Fariba Adelkhah et Roland Marchal connaîtront donc leur sort le 3 mars. D’ici là, les Iraniens auront voté lors des élections législatives du 21 février, et les probabilités d’une victoire des conservateurs sont grandes. Cela changera-t-il quelque chose ? Deux possibilités se dessinent nettement : le choix de la radicalité, c’est-à-dire, pour des conservateurs et des Pasdarans galvanisés, de ne rien céder et de conserver les deux chercheurs comme moyen de pression, tant que ceux-ci peuvent servir leurs intérêts. Ou bien le choix de la respectabilité, en prouvant qu’une fois de retour au pouvoir, ils peuvent être des interlocuteurs politiques au même titre que les réformateurs. De la part des Gardiens, réputés transgressifs et obéissant à leur propre agenda, cela peut sembler difficile voire improbable.
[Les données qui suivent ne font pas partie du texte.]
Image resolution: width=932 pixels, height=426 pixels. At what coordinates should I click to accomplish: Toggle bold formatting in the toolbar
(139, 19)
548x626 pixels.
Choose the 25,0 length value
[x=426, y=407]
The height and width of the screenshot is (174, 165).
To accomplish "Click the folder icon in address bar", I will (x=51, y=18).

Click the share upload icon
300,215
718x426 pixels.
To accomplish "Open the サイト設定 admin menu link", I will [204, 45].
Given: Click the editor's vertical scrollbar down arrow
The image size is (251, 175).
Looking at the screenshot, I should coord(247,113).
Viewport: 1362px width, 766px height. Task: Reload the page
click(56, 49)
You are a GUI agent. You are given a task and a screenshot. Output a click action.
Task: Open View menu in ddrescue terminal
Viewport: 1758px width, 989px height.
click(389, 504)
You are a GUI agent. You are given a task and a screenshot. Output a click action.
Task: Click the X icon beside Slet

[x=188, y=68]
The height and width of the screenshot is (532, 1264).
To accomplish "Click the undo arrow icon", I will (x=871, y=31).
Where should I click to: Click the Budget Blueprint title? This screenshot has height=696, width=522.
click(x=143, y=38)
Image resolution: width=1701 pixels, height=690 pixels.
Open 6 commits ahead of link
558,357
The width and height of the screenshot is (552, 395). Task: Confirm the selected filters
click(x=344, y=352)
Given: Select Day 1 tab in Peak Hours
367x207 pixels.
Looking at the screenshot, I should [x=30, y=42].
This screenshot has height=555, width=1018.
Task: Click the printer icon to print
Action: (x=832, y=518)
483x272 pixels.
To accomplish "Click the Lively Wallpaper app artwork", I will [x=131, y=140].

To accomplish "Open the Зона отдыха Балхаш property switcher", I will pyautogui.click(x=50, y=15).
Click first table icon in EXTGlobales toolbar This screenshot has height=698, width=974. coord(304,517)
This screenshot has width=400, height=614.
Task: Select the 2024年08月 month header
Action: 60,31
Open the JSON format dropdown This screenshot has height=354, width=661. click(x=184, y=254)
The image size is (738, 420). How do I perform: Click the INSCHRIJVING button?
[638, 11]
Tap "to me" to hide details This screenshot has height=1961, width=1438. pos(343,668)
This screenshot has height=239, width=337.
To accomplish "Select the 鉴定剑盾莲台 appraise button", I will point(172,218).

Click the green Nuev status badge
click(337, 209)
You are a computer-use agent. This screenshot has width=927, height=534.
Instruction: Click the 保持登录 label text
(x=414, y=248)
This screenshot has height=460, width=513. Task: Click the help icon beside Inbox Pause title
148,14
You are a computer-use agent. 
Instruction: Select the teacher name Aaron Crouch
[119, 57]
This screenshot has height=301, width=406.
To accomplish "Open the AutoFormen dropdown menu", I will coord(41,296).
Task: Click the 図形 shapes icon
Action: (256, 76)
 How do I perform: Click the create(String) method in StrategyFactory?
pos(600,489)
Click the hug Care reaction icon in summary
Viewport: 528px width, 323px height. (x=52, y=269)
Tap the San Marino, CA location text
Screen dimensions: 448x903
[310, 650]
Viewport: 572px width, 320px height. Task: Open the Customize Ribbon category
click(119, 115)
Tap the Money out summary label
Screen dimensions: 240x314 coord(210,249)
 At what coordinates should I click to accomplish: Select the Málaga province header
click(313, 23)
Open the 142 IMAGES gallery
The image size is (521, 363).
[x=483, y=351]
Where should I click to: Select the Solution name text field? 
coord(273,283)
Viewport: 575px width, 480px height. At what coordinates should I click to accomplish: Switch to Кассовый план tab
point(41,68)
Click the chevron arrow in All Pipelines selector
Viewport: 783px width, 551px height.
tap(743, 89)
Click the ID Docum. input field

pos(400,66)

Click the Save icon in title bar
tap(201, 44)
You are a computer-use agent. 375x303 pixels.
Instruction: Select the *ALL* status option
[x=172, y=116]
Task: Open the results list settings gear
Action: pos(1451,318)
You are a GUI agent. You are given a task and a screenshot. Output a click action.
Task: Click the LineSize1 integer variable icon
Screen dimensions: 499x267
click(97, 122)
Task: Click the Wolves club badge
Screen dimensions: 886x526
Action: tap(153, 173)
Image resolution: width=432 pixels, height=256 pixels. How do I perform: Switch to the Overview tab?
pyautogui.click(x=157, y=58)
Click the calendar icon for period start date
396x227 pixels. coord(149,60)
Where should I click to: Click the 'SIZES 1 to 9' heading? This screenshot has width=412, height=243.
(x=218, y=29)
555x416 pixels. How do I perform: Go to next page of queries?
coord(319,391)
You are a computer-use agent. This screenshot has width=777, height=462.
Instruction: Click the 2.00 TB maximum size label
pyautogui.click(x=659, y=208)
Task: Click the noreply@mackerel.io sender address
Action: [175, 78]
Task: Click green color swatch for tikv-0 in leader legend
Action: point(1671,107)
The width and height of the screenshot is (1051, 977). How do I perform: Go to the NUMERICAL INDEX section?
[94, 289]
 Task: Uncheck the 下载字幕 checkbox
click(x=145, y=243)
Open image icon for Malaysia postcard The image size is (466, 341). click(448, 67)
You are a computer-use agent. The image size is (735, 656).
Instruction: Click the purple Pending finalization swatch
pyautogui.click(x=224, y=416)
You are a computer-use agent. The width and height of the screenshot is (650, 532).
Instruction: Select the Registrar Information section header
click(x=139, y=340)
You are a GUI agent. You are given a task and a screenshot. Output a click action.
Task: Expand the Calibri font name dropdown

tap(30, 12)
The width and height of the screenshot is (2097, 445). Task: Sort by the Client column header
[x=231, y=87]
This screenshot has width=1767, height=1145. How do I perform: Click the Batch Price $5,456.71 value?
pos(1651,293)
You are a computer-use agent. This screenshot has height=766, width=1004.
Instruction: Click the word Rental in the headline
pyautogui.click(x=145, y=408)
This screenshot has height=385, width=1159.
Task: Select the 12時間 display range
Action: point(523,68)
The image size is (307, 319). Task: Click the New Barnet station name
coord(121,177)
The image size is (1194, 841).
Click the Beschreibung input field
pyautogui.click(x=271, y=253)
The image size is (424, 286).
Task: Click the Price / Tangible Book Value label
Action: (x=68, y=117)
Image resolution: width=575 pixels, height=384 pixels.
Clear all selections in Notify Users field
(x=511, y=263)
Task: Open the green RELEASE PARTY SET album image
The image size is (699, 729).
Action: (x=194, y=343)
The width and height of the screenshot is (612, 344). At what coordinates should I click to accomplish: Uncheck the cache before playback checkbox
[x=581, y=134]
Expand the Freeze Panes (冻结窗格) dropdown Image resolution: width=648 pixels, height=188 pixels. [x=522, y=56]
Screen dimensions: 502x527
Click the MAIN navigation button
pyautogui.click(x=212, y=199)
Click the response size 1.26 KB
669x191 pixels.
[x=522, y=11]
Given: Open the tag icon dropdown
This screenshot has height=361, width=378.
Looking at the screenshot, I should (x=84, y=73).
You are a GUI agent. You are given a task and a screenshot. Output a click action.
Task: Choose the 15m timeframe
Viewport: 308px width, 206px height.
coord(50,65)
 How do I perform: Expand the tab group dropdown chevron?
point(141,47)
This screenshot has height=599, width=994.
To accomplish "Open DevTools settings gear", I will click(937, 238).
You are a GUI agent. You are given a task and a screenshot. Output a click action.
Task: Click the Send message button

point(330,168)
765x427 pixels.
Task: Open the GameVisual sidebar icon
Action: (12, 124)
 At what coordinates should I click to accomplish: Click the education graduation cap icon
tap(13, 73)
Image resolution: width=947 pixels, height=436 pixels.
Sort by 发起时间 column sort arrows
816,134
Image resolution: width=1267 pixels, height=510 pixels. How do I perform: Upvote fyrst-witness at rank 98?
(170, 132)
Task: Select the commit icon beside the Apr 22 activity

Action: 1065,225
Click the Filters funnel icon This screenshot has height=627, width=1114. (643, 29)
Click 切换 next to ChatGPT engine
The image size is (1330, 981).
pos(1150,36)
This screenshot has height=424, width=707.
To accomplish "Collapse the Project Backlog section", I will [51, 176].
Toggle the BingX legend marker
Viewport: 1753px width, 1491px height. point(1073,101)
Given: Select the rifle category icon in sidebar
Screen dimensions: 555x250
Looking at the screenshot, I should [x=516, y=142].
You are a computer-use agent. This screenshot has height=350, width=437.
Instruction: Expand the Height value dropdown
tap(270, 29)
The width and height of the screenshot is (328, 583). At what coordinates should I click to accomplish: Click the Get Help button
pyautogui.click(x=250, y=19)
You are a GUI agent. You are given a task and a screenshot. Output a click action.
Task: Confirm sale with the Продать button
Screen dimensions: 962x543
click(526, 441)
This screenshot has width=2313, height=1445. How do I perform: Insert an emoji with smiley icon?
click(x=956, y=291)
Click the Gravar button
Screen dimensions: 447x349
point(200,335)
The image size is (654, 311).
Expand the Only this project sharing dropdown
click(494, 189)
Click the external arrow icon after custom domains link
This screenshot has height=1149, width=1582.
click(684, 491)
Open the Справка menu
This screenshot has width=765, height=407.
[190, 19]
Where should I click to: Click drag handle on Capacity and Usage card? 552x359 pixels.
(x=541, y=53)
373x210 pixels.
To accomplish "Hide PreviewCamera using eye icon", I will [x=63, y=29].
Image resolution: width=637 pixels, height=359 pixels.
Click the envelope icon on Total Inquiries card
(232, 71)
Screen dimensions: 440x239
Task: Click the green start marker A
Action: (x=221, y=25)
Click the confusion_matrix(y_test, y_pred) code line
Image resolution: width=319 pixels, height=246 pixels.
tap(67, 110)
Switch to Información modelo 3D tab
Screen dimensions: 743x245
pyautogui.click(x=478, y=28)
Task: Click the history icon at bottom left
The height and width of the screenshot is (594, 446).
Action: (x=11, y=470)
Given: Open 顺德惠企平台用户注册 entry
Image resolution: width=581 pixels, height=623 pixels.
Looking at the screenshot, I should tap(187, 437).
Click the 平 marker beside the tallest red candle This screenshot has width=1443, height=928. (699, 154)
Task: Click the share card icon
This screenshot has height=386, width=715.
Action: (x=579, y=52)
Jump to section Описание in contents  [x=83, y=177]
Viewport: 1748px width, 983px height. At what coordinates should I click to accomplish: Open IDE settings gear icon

C’est oublier que le contexte, à la fois domestique et international, les fragilise. Après deux ans et demi de sanctions, l’Iran est de nouveau isolé sur la scène internationale, sa population épuisée et excédée par la politique erratique de ses dirigeants. Saisiront ils l’occasion d’envoyer un signal fort à la communauté internationale et aux Iraniens ? Pas plus tard qu’hier, Téhéran a annoncé la libération d’un Allemand condamné à trois ans de prison en échange de la libération d’un Iranien détenu en Allemagne et menacé d’extradition vers les Etats-Unis. Si cette politique conciliatrice se poursuivait avec la libération des deux chercheurs français, ce serait effectivement un signe que Téhéran est prêt à réviser sa stratégie globale.
Par Ardavan Amir-Aslani.
Paru dans l’Atlantico du 20/02/2020.